NY Post is Center Right.

Originally posted by Q99
A right-wing paper saying she's doomed? Yea, I'm not convinced. We'll see if anything comes of it.
Originally posted by Omega Vision
You're going to bet that she doesn't even stay in the race till the primary?

You must be really bad with money.

So we taking bets?

I'll bet you an "I told you so" that Hilary is still an active candidate when the primaries come around.

Also, the loser of the bet has to adopt the winner's sig and avatar for two weeks. Deal?

No I am betting she won't be the nominee.

Originally posted by Time-Immemorial
No I am betting she won't be the nominee.

👆

I'm hoping she won't be the nominee. But I am not stupid enough to take this bet against or for you.

I'm not sure how this will go, actually.

Originally posted by Time-Immemorial
No I am betting she won't be the nominee.

Saying she won't make it to the primary and won't be the nominee are different. Ron Paul certainly wasn't the nominee in 2012, but he made it to the primary and his supporters almost staged an electoral coup.

At this point it's too early to make a bet about who the nominee will be.

One litmus test I use is, if one article predicts doom and gloom for someone, *regardless* of side, I check to see if other papers are picking up the story.

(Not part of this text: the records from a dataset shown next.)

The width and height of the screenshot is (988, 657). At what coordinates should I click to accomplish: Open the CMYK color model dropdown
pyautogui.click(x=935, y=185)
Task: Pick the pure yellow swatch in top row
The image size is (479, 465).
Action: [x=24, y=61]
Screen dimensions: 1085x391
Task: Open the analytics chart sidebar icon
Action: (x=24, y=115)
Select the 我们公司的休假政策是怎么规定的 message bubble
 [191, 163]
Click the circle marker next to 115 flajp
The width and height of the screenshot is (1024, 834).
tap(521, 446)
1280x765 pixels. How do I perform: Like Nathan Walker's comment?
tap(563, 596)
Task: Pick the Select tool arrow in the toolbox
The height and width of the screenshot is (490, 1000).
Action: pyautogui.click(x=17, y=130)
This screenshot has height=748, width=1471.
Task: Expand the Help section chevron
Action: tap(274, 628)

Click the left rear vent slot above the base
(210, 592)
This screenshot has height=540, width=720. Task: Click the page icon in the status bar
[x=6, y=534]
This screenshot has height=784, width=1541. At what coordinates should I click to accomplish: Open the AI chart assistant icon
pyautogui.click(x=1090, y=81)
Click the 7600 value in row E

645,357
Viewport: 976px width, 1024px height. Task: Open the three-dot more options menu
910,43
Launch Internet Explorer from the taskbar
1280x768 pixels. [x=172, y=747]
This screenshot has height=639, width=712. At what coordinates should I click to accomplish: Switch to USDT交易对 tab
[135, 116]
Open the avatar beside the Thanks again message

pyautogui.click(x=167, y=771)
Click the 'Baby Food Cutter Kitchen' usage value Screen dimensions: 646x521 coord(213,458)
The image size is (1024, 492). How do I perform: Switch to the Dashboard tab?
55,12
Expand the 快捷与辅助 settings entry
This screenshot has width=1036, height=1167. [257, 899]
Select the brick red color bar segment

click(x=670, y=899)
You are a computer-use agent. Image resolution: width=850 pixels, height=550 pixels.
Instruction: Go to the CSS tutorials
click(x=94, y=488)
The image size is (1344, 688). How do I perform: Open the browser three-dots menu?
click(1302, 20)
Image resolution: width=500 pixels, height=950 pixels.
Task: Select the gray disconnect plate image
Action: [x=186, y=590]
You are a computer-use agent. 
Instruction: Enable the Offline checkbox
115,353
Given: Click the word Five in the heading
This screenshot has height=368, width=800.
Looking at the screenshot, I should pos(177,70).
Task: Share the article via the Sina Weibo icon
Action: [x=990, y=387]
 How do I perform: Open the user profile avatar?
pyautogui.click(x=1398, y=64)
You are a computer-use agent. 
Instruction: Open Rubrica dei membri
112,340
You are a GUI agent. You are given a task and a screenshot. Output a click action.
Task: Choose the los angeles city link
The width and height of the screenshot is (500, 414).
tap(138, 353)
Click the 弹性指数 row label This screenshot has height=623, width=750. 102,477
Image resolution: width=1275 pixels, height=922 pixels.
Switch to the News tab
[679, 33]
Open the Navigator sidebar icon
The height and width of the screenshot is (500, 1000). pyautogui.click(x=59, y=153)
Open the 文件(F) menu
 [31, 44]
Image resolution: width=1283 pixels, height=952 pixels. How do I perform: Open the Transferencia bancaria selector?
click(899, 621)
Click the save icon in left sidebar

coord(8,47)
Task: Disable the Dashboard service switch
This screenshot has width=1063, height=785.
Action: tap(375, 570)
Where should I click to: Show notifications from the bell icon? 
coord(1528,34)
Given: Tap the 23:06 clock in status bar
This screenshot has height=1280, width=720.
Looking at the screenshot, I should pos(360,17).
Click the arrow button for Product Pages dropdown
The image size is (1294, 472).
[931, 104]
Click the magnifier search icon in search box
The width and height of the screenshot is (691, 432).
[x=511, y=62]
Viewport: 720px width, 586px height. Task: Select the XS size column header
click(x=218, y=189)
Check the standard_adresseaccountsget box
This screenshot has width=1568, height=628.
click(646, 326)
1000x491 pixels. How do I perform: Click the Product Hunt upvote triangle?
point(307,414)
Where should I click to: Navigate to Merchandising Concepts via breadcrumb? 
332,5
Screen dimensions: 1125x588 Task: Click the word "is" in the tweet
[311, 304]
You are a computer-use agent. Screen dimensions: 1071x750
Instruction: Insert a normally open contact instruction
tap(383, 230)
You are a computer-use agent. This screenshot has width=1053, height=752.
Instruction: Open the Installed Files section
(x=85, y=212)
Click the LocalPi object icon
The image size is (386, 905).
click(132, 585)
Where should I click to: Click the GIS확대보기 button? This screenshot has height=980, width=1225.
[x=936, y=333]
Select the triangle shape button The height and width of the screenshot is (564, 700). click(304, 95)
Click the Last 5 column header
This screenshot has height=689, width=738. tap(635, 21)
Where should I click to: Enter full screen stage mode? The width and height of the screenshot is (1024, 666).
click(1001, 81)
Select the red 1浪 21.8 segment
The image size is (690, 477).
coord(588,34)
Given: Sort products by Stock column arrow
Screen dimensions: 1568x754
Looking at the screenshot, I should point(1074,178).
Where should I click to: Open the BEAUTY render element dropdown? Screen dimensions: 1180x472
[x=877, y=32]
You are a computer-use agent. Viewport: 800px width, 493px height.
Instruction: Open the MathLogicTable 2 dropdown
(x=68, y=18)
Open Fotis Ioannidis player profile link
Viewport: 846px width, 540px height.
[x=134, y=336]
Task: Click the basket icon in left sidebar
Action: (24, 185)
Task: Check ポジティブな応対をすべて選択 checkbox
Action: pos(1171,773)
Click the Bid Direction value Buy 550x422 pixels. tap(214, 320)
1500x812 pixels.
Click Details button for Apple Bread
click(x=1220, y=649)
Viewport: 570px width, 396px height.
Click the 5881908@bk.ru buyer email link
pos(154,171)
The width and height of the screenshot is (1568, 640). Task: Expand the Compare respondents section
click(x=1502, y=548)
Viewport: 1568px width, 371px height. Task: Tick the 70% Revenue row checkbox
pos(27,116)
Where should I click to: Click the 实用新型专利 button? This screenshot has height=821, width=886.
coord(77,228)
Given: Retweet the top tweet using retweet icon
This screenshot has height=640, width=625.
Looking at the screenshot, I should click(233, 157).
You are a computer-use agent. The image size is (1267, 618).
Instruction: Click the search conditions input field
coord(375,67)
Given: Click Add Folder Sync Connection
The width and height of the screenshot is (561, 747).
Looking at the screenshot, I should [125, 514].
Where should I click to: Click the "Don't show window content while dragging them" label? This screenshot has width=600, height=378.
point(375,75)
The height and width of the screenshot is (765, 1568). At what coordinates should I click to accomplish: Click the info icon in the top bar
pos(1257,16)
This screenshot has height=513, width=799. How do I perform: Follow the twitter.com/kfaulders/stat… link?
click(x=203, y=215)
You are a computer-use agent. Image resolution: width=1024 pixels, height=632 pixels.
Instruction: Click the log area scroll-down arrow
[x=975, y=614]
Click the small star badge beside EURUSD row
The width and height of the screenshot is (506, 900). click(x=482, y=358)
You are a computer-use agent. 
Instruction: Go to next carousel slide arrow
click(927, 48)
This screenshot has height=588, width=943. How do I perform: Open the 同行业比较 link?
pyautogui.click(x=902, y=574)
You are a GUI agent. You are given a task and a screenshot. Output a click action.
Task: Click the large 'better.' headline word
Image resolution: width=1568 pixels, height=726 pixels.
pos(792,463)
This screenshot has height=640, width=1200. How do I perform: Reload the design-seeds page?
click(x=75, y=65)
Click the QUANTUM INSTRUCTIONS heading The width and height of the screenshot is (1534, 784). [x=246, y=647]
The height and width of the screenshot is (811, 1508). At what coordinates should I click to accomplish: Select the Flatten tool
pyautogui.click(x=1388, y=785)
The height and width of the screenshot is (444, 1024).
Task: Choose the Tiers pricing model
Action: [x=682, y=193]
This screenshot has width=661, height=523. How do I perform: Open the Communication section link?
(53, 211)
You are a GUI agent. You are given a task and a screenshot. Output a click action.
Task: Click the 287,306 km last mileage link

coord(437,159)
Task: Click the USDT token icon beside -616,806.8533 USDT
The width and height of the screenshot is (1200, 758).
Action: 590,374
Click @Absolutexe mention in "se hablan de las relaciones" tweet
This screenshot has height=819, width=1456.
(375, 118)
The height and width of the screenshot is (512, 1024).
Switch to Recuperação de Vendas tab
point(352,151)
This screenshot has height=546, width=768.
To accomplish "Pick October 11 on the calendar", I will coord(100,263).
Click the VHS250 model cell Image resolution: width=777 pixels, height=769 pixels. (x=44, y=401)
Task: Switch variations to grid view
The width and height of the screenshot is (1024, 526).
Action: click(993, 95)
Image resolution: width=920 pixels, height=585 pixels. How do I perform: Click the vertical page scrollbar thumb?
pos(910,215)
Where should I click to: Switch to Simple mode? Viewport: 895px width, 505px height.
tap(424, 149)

Then I look and I see ABC's story being about how it's a headache for the attorney general, and they're not exactly a leftist rag, and the topic in general isn't even high on the list of news stories.

Unless things explode big later, it just seems like not enough people, not even newspapers, care.

Found another article, directly addressing the e-mail thing

Here's the crux of the matter:

' In any event, there is no evidence that Clinton herself had, or should have had, any inkling about the classification.

"We note that none of the emails we reviewed had classification or dissemination markings, but some included [intelligence community]-derived classified information and should have been handled as classified, appropriately marked, and transmitted via a secure network," the intelligence inspector general, I. Charles McCullough III, wrote to Congress last week. '

Or in other words, some e-mails passed through her hands that should've been classified and not done so, but were unlabeled as such, and she didn't have a reason to check.

It's a sign of some problem somewhere in the loop, but not a major issue and I wouldn't expect whoever even shot off the original information to get more than a reprimand.